As I mentioned in a post below, Lionel Britton and Bertrand Russell wrote a number of letters to each other. One dates from about eighteen months after Britton was injured in a car accident in which he sustained multiple fractures and was lucky to escape with his life. He briefly explains his difficulties resulting from the accident, and says that he is now recovering. He also says that he received an undisclosed sum of money in compensation, and hopes that he can 'use [it] to publish my work, & be independent of publishers' readers' (1). Unfortunately, nothing came of this, and for some unknown reason Britton later lost his money.
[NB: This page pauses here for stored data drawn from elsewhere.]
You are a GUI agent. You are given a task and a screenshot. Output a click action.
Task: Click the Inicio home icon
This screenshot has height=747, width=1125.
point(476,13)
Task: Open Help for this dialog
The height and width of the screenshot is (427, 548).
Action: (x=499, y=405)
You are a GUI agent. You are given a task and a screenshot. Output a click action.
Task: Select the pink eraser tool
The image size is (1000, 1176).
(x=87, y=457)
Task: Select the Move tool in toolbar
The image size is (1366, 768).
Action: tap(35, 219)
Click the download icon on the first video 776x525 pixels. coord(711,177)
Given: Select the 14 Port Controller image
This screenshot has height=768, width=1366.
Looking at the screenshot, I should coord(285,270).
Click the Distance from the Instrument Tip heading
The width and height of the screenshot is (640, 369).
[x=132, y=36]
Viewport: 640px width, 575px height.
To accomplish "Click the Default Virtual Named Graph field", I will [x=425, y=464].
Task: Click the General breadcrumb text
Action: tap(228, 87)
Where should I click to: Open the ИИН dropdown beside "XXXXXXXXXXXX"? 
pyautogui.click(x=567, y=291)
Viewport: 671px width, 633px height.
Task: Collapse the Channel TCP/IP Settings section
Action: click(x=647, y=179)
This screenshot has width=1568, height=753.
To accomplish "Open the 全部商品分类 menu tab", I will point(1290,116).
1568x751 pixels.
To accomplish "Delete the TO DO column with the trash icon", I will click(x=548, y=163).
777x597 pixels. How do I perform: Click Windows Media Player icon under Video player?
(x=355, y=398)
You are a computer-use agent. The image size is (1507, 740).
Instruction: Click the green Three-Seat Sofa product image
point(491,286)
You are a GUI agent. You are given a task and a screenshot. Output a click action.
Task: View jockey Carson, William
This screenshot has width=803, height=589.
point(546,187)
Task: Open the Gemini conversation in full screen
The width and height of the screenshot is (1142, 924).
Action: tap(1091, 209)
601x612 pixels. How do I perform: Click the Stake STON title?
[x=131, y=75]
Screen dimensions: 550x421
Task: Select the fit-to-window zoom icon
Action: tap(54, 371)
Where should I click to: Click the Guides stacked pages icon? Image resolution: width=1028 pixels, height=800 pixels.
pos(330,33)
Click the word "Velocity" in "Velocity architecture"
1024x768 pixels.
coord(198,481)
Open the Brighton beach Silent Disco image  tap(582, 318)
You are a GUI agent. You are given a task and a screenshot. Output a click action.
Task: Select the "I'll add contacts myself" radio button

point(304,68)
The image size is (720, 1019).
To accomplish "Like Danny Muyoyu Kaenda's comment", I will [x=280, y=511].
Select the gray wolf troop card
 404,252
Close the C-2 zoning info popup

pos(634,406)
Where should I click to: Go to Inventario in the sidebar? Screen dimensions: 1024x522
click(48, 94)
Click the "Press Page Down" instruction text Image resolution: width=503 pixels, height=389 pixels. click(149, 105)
The letter is also interesting in that it reveals that Britton had recently attended a 'One World meeting' in which he was pleased to see Russell 'standing up to the rowdies'. The last volume of The Collected Papers of Bertrand Russell has cast light on this comment (2).
Andrew Bone, the editor of the volume, reveals in an Appendix that the occasion took place in at Central Hall, Westminster, on 9 November 1955. The speakers – Russell, Professor Alexander Haddow, Lord Beveridge, and Henry Usborne – had contributed to Gilbert McAllister's The Bomb: Challenge and Answer, and the meeting was sponspored by the British branch of the World Association of Parliamentarians for World Government (3). There was a great deal of heckling because some feared that world government would mean domination by communists, and because of interruptions Russell, according to The Times, was unable to speak for ten minutes.
(1) Lionel Britton, letter to Bertrand Russell, 28 November 1955, in the possession of Harry Berberian.
(2) The Collected Papers of Bertrand Russell, ed. by Kenneth Blackwell [et al.], 29 vols (London: Allen & Unwin, and Routledge, 1983– ), XXVIV: Détente or Destruction 1955–1957 (ed. by Andrew Bone, 2005), 409–10.
(3) The Bomb: Challenge and Answer, ed. by Gilbert McAllister (London: Batsford, 1955).